A block of data:
------------------------------------------------------------------------

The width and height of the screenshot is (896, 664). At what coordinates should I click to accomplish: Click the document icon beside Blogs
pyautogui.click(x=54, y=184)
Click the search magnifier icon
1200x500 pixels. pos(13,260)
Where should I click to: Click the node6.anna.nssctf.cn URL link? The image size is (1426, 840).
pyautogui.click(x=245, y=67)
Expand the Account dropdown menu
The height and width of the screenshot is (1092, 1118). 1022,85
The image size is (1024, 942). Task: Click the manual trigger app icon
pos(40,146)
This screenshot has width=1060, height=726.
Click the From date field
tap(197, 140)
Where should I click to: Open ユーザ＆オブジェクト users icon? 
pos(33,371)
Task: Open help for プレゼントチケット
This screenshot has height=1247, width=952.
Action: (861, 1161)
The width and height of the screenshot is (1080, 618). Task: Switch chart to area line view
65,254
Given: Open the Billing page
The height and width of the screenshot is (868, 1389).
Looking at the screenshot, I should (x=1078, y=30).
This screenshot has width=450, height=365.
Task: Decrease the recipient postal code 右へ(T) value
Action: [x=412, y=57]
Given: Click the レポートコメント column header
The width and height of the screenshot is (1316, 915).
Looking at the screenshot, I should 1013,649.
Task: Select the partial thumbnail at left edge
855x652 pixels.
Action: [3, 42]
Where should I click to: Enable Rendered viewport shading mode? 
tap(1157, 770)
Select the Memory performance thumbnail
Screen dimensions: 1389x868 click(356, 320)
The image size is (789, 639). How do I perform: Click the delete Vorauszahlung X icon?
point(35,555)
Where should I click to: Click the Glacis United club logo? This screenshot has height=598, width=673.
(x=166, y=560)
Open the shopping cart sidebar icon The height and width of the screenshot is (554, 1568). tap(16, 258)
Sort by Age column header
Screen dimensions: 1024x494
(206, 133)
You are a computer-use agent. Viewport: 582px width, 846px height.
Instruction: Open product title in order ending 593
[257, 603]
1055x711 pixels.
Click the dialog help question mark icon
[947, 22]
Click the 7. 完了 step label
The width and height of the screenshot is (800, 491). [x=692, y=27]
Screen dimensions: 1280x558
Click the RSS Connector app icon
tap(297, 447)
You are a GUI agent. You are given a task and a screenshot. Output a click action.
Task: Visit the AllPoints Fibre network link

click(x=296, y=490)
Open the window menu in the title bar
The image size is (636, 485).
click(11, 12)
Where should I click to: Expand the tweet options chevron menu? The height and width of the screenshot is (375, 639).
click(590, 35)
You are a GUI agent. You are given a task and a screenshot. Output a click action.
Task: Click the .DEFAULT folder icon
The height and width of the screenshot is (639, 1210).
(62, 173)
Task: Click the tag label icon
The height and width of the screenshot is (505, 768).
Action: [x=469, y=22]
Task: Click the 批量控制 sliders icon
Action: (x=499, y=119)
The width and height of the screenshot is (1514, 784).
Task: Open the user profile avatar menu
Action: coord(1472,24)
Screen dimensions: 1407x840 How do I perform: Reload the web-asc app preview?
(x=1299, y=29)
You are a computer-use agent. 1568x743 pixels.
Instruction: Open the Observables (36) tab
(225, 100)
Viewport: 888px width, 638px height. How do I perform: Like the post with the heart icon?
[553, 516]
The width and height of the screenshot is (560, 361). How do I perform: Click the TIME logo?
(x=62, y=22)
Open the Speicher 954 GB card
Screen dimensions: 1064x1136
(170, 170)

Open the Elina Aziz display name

------------------------------------------------------------------------

WORK TO COMPLETE
Pick out each line in the entries above that contains the word "image" and copy it.

ANSWER TO THE PROBLEM
Where should I click to: Click the node6.anna.nssctf.cn URL link? The image size is (1426, 840).
The image size is (1024, 942). Task: Click the manual trigger app icon
The image size is (789, 639). How do I perform: Click the delete Vorauszahlung X icon?
The image size is (636, 485).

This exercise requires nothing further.